In the News: 3rd Circ. Offers Gig Workers Tool to Blunt Arbitration Pacts

Media Mention
Law360

LA partner Steven Katz commented on a recent decision by the Third Circuit that gives gig economy workers who can prove they're engaged in interstate commerce new leverage to argue they can pursue employment disputes in court, rather than participating in mandatory arbitration agreements.

The appeals court held Wednesday that an Uber driver who sued the company over unpaid overtime and expenses shouldn't have been forced into arbitration, ordering more fact-finding on what qualifies for the Federal Arbitration Act's so-called transportation worker exemption.
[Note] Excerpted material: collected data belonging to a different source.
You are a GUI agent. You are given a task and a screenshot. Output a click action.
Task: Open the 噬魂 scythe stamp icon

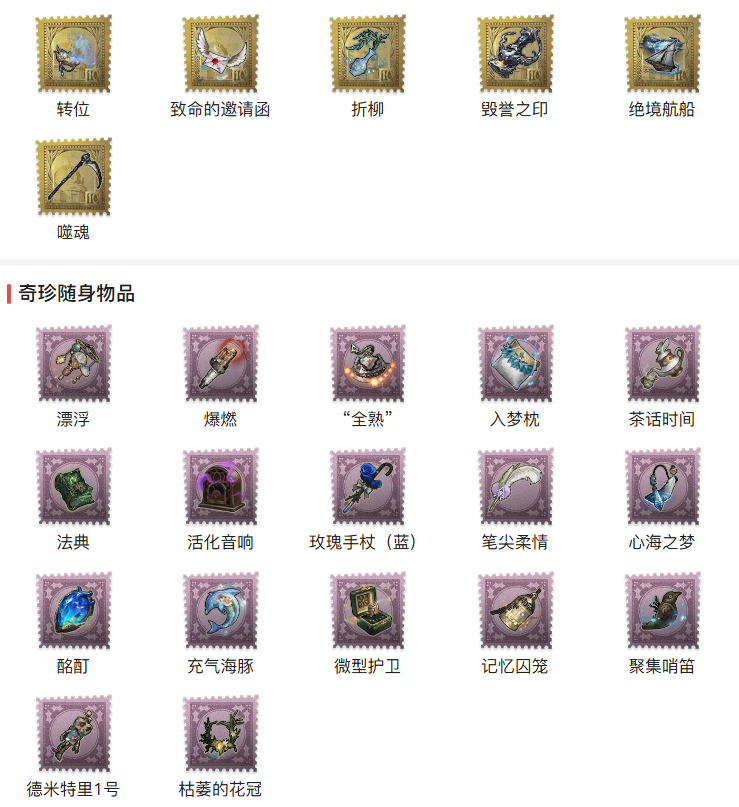coord(73,177)
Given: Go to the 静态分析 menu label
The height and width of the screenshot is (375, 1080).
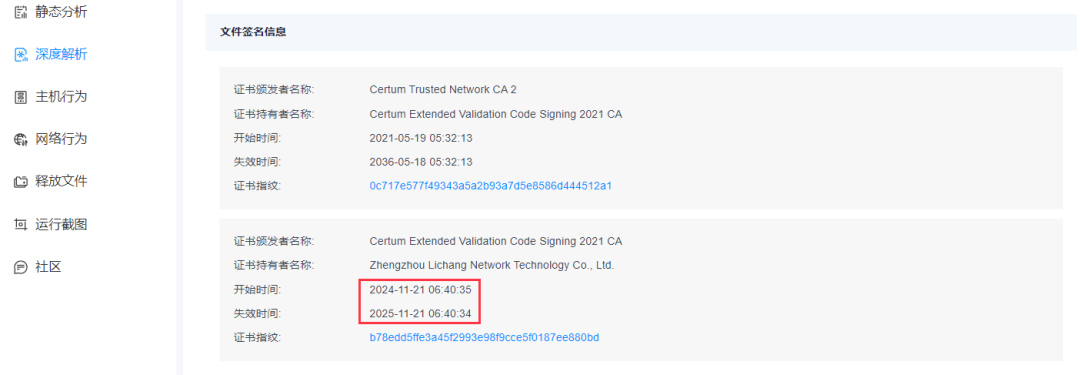Looking at the screenshot, I should (x=61, y=12).
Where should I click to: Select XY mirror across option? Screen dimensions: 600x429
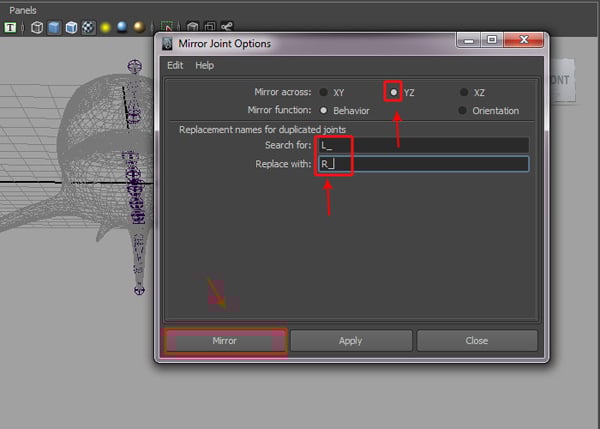(323, 92)
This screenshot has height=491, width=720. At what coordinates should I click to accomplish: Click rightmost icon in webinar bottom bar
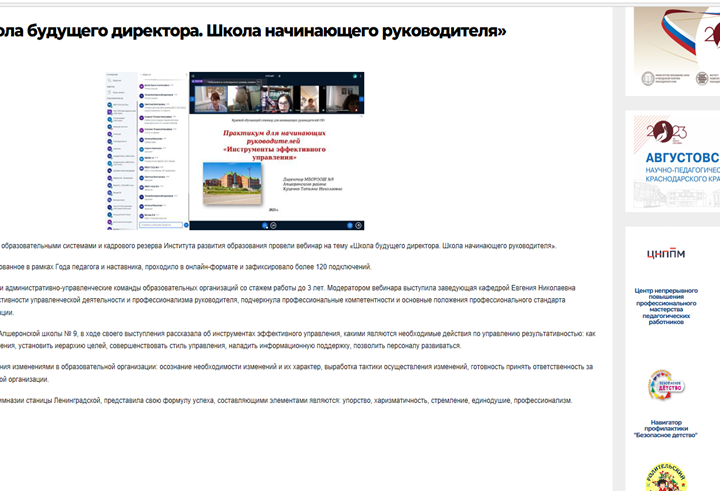tap(357, 226)

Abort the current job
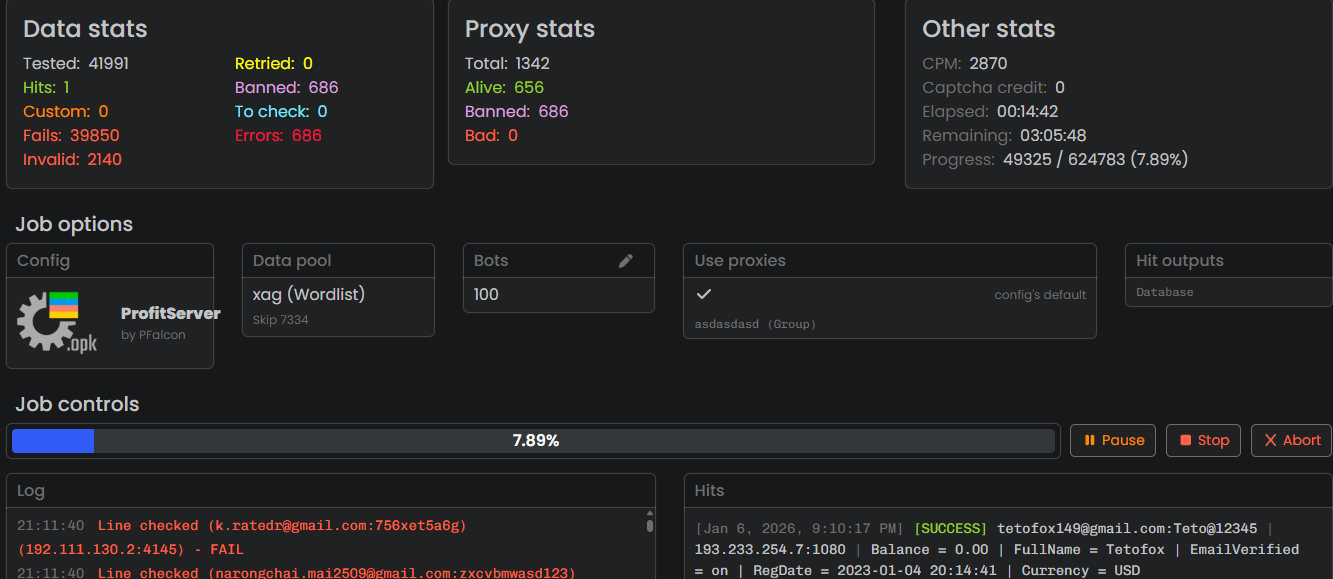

Employee advocates and plaintiffs attorneys say the Third Circuit's precedential ruling sets a course for ride-hailing drivers and potentially other gig economy workers to dodge arbitration in employment disputes, especially if their work routinely takes them across state lines, like in the tri-state area of New York, New Jersey and Connecticut.

But management-side attorneys say the ruling is no silver bullet because those workers will have to prove they fit the criteria for the FAA's Section 1 exemption, and state arbitration statutes could still derail their legal pursuits in court.

Katz said it's "utterly unremarkable" that the panel said Section 1 applied to workers who transported passengers as well as goods. For Section 1 to be successful as a defense will depend on the gig economy worker's location, he said.

"The opinion suggests that whether the Uber drivers at issue are working in 'foreign or interstate commerce' will largely turn on whether their duties require them to transport across state or national borders on a more-than-incidental basis," Katz said. "If they work in a multistate metropolitan area, it might be relatively easy."

The ruling might meaningfully impact Uber drivers in the tri-state area, as well as surrounding states, who'd have a stronger argument on the "engaged in interstate commerce" issue. But it's far less likely to help Uber drivers who operate in larger states like California or Texas or nowhere near another state's border, like Hawaii, attorneys said.

"I doubt that even one in a hundred drivers in Los Angeles has ever driven a passenger 120 miles to the Mexican border, or nearly 200 miles to the Nevada state line," Katz said.